Nel 2012 vorrei continuare a decrescere. Se non l’avessi fatto quest’anno almeno un po’, non avrei mai visto:

… Viola che mette un po’ per volta le scaglie del pecorino nella sua zuppetta di lenticchie, fagioli, riso integrale e grano saraceno. Il tutto dura almeno un’ora. Esito finale: piatto vuoto ma in realtà si è celebrata una liturgia!

… Viola con i maglioni arruffati dei giorni feriali. Eppure così elegante. Non voglio esserci sono nei giorni di festa quando la imbellettiamo senza ritegno o quando ha il pigiama.

… Viola che porta la ciuccia di latte di riso alla befana appesa alla finestra. Sarà la gratitudine per il paio di ballerine da 7€ che ha trovato nella calza o la stima tra simili arruffati?

… Viola che della messa apprezza soltanto i canti. Il resto in sacrestia tra santi e vescovi appesi alle pareti di cui scoprire i nomi:-) la mamma sopravvive nella galleria d’arte ringraziando la sintesi del nostro parroco.

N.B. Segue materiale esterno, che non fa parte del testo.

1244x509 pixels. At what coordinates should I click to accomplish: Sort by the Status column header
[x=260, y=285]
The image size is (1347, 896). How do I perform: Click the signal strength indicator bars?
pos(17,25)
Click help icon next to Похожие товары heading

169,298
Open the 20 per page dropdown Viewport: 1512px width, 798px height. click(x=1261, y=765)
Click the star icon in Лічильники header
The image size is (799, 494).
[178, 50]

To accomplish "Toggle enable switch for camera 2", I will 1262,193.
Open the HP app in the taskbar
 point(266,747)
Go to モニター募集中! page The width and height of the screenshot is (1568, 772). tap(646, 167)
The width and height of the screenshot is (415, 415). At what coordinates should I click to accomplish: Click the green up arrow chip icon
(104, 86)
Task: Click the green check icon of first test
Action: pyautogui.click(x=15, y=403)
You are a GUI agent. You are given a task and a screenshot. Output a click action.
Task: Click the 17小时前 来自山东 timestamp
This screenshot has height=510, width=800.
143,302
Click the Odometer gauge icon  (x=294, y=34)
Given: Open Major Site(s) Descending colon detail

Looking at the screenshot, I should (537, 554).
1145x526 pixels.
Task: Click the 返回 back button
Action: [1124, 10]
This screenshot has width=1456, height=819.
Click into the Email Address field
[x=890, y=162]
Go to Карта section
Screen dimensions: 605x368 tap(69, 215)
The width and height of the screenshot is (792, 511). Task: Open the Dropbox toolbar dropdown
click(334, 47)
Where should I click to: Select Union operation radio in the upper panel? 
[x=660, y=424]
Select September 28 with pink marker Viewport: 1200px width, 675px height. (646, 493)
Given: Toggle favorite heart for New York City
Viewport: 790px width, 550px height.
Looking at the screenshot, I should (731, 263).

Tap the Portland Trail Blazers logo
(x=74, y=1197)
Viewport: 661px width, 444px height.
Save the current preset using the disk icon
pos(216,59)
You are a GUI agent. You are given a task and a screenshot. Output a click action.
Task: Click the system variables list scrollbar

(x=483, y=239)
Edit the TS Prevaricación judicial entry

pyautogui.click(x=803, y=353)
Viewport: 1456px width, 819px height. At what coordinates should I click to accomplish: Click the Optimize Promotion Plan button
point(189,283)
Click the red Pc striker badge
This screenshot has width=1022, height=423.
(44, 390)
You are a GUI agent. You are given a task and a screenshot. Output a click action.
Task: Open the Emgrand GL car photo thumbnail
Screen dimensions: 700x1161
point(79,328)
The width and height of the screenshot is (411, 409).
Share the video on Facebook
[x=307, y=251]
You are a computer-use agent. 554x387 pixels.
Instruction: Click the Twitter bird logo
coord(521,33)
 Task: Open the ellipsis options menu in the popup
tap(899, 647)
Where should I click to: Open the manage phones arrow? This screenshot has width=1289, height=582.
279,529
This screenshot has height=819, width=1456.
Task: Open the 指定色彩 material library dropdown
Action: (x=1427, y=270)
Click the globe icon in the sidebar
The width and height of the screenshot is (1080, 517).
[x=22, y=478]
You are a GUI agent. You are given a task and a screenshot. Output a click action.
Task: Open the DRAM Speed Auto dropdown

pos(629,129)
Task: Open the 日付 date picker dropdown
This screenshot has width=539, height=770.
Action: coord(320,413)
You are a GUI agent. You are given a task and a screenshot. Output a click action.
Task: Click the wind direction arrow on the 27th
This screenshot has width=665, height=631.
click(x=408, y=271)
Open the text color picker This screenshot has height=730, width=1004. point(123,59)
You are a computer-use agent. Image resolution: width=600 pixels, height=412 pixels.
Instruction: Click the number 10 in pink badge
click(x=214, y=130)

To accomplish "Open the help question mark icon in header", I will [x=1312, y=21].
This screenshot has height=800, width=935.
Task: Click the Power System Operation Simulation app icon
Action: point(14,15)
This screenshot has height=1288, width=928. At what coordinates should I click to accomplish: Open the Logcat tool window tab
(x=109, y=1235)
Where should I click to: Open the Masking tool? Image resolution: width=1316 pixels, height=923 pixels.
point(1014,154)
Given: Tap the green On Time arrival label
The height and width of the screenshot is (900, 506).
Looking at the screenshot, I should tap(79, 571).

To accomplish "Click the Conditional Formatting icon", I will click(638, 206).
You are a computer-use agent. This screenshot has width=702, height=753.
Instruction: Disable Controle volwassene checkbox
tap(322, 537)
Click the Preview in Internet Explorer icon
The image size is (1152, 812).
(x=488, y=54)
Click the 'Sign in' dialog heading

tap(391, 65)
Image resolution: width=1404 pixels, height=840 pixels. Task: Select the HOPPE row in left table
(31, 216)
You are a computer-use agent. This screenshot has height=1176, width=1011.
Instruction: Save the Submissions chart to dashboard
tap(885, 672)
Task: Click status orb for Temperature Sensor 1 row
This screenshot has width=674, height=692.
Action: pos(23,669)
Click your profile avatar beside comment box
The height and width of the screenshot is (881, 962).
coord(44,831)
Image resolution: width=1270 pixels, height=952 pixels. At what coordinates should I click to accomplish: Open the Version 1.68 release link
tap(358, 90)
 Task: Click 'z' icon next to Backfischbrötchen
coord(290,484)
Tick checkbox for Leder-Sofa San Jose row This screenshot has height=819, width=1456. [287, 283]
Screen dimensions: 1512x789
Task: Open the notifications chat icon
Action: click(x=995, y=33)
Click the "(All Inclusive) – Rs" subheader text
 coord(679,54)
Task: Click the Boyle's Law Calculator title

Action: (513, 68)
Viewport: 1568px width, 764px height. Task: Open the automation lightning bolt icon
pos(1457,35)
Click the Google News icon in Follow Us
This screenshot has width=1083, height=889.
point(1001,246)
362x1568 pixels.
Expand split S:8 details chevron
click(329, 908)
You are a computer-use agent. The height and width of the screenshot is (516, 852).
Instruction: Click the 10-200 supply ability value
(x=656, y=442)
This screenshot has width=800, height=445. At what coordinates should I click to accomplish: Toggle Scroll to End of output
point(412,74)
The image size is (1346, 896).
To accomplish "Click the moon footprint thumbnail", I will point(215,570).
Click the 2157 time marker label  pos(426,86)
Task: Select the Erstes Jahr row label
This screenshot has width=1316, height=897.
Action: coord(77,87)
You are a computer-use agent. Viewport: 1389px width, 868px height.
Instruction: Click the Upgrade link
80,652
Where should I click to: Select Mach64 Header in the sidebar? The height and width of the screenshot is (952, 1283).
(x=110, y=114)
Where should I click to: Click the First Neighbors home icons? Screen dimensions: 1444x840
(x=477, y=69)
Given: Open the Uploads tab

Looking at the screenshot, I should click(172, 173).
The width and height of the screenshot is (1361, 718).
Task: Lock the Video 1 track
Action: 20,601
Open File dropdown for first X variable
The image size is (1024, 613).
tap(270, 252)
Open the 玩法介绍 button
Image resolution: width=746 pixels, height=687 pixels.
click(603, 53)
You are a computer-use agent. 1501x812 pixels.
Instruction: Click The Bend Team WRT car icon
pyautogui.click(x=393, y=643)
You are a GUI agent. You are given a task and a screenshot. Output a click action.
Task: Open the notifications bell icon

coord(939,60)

… Viola che dialoga con (la) Linda – il mio cane di età similare alla Opel Corsa –  che sembra un protagonista di origine animale del film Emotivi anonimi.

Viola che corre per ore verso il buio del reparto notte per giocare a nascondino con mamma e papà. Eppure ero convinta che il buio facesse paura ai bambini. Allora anche i genitori possono affrontare il buio insito in nuove scelte?

… Viola estasiata di fronte al mistero buffo delle candele. Mi costa più di lumini colorati che di vestiti. Devo ricordarmi che la candela educa al senso del tempo. E’ una clessidra più poetica. Tra qualche anno le dirò: “hai il tempo di un lumino per guardare rai yo yo?”.

… Viola che scopre l’anatomia della mamma in vasca. E scopre di riflesso la sua sessualità. Piccole donne crescono senza idromassaggio.

… Viola che non parla (l’italiano) ma sa (l’italiano), ascolta le storie lette nei suoi libretti o inventate da mamma e papà. Si scioglie in alcuni punti, sorride in altri. Ho compreso che cosa significa “pensa prima di parlare” e che se io e il padre litighiamo è perché usiamo troppo l’italiano e non diamo spazio ad altri codici di comunicazione come lei. Non avrei mai potuto immaginare che si potessero modulare tante varianti di AHHHH  ma soprattutto comprendere, perfino, il significato di ciascuno di essi.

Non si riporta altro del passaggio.